What war did your beloved Mattis win ?

Sean said...

I have a stupid idea. My idea is that we will have to wait for things to go sideways before we learn the true nature of our struggle against our own Armed Forces. I got this idea from the saying about no combat plans survive first contact intact. I gently remind my friends that the cheapest and most effective way to stifle rebellion is to reward handsomely anyone who turns those rebels in, or that aids and abets the FedGov. Thousands of traitors and lickspittles will do so. Our worst enemies are already in our neighborhoods.

Aesop said...

That may have worked in more innocent and stupider times.
Nowadays, not so much.

Now, the actual resistance would simply turn in the leftists in their neighborhoods, and then use the reward money to fund more insurgency.

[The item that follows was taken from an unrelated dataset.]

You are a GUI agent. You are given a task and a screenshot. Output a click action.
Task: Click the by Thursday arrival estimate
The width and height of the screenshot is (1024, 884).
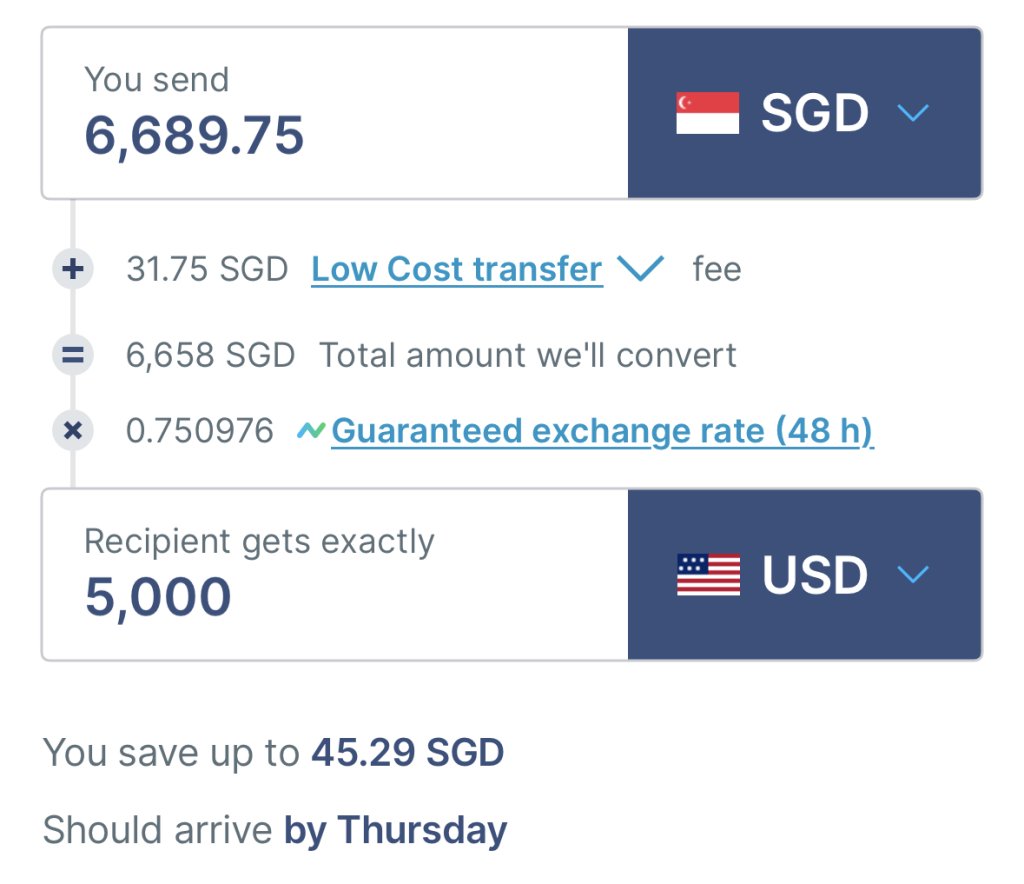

We're not peasants plowing behind horses and crapping in outhouses, believing everything in the newspaper any more.

Propaganda works only against ignorant and stupid people.
That's why right wing memes and alt-media are flat-out kicking @$$, while billion$ spent on the lamestream media are garnering them simultaneously the lowest ratings, and the lowest credibility, in recorded history.

Anonymous said...

just so you know, robert e howards Conan said if it bleeds you can kill it long before arnold.

Unknown said...

soft targets

The Gray Man said...

Bull. Cops are order followers. They already enforce existing gun control laws and when new ones are passed, they enforce those too. The Florida legislature actually had to pass a new law to stop cops from harassing concealed carriers when they had an incidental exposure. Cops are order followers and when they get the order to kick your door in and take your stuff, they are going to do it with a smile on their face.

Anonymous said...

...and, the role of "Conan the Barbarian" was played by...
Just sayin'...

RSR said...

Lots of contradictions in Mark Matis' post.

Air power is limited by available armaments. The amount of munitions required for air power to have any significance in Mr Matis' scenario are mind boggling. SHTF/WROL, armament inventory will quickly be exhausted, and at such point tactical nukes would be put on the table as an option.

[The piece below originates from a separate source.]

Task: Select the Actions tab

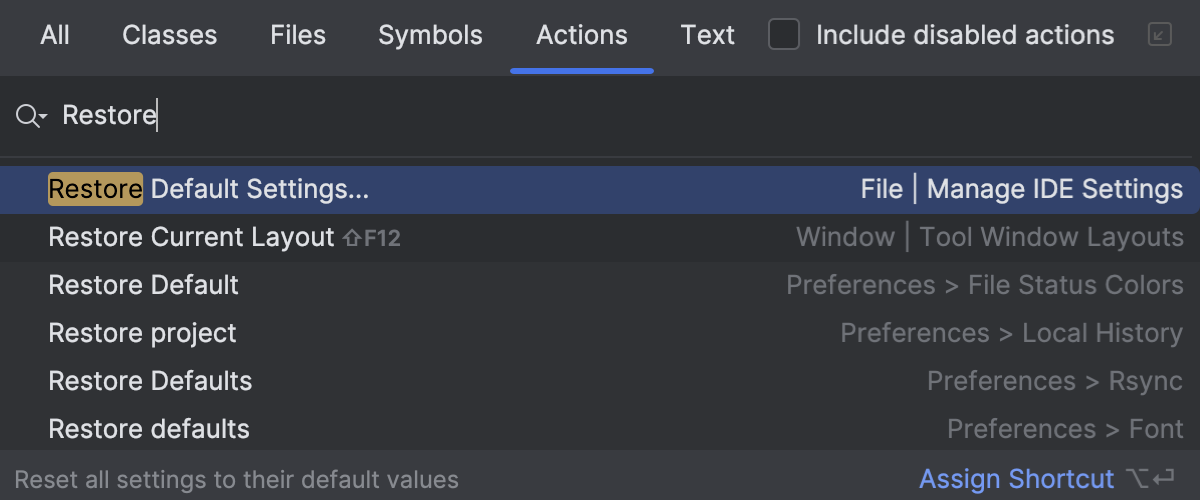Action: [582, 36]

Importantly, we already have bomb supply issues: https://www.defensenews.com/pentagon/2018/05/22/the-us-is-running-out-of-bombs-and-it-may-soon-struggle-to-make-more/

And a standard 1,000 lb bomb costs $12k. Standard AGM-65 air to surface missiles cost at least $17k. Financially, air power is unsustainable for any sort of homeland conflict.

And troops have to physically control territory in order to displace resistance forces, which always leaves ambush targets.

See max velocity for how to construct anti-infrared tarp.